(JTA) — Closing America’s doors to the “tired” and “poor” yearning for freedom is at the heart of the new reported proposal by the Trump administration. The proposal would make it more difficult for immigrants to come to this country, or obtain visas or green cards, if they or members of their household have ever used public welfare programs.
The promise of the Statue of Liberty is the ideal that no matter your background, those “yearning to be free” can reach the highest levels of success in our country. We have understood that struggling financially and getting help doesn’t mean that dreams have been abandoned. And we have expressly recognized that immigrants in this country deserve government support for their hard work and contributions to our society.
However, against a backdrop of other measures that have already made it more difficult for immigrants to gain green cards and citizenship, the administration is now proposing another obvious and concerning ploy to drastically reduce the number of immigrants in our country.
The proposal, expected to be published soon, would uproot the safety net and disrupt the lives of millions of documented immigrants. Those currently seeking green cards must prove they will not be a “public charge” to the government. However, the Trump administration’s proposal would vastly expand what is considered a public charge.
A public charge is currently defined as one who is likely to become primarily dependent on the government for subsistence income. According to the administration’s proposal, however, if immigrants or members of their household use or have used benefits from programs like Medicare Part D, Medicaid, SNAP or Section 8 housing vouchers, that would be treated as “negative factors” in making the public charge determination.
With very narrow exceptions, immigrants now must wait for a period of five years before they can access federal public benefits, and undocumented immigrants are ineligible for these benefits. Social welfare programs like Medicaid, food stamps and housing subsidies have helped those who are victims of circumstances beyond their control get back on their feet.
The Migration Policy Institute (MPI) estimated, based on prior versions of the proposal, that the chilling effects of this rule would be far reaching, resulting in millions of immigrants likely choosing not to access health, nutrition and social services for which they are eligible for fear of deportation. It would harm 9 million U.S. citizen children whose parents, fearing deportation, will forego food and health care assistance designated for their kids.

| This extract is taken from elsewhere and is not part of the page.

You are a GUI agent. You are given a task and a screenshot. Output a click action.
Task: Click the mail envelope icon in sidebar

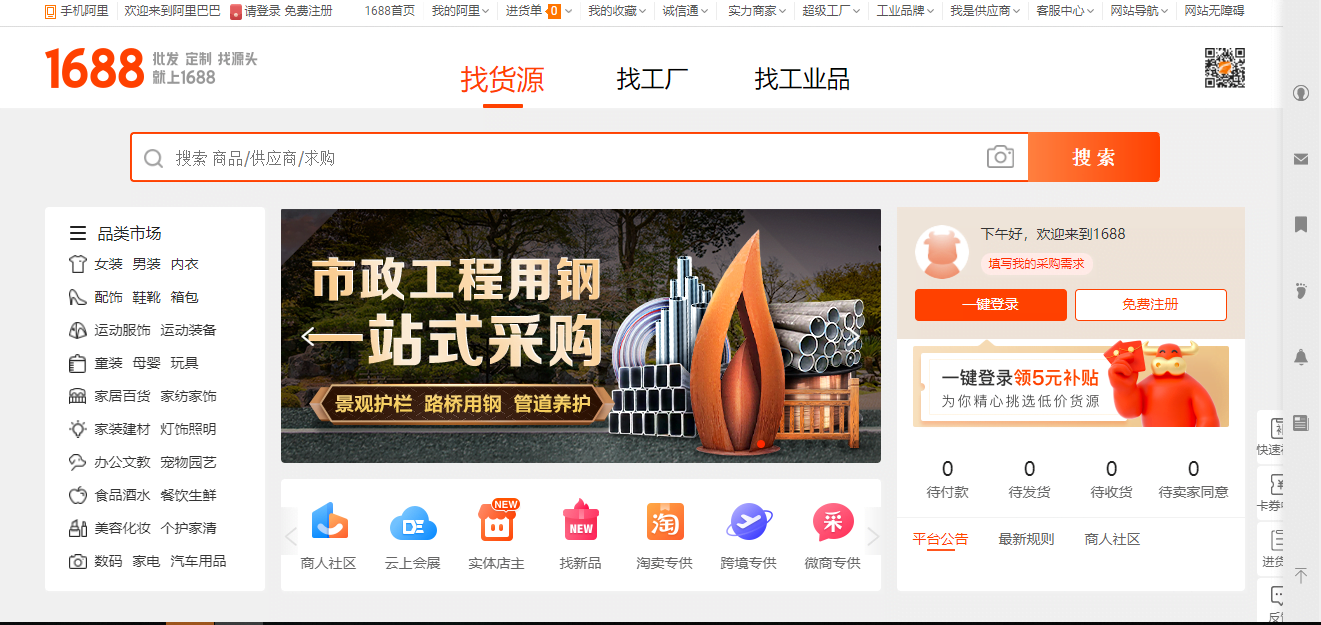pos(1301,159)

Advocates report that the rumors of the proposal have already resulted in such chilling effects. MPI’s report also predicted that if this approach is implemented, the share of non-citizens who could be considered public charge would increase more than 15-fold — from 3 percent under current policy to 47 percent.
In the early 20th century, generally only migrants who had no cash and were not able-bodied were denied entry to the country on the grounds that they might become a public charge. Only immigrants who were completely dependent on the government for their survival would be deported; this was limited to individuals in poorhouses and hospitals and asylums for the mentally ill.
When the social welfare programs of the New Deal in the 1930s and later in the 1960s and 1970s merged, only those who completely relied on the government for their “subsistence” could be deported as a public charge. The “working poor” who used the programs as they were designed — to alleviate some of the hardships of low income — were not marked for deportation. The Trump administration would have us believe that reaching out in a time of need is equivalent to relying on the government for “maintenance.”
Most important, when the original architects of immigration law wrote the public charge provision, it applied to those whose conditions were the result of experiences prior to crossing the border. The proposal would undermine the express intent of lawmakers by punishing and denying a path to citizenship to tens of thousands of documented immigrants, and discouraging immigrants eligible for government assistance from accessing those benefits.
The vision of America as a shining city on a hill and a beacon of freedom for the world cannot be reconciled with an approach that punishes those who undertake the painstaking journey here from low GDP countries and spend countless hours toiling in the hope of economic freedom. As proponents of these policies constantly affirm, we are a nation of laws. To avoid the cruel upheaval of the lives of millions of our community members, we must respect and adhere to these laws and put pressure on the White House to drop this cruel proposal.
(Melissa Garlick is national civil rights counsel for the Anti-Defamation League.)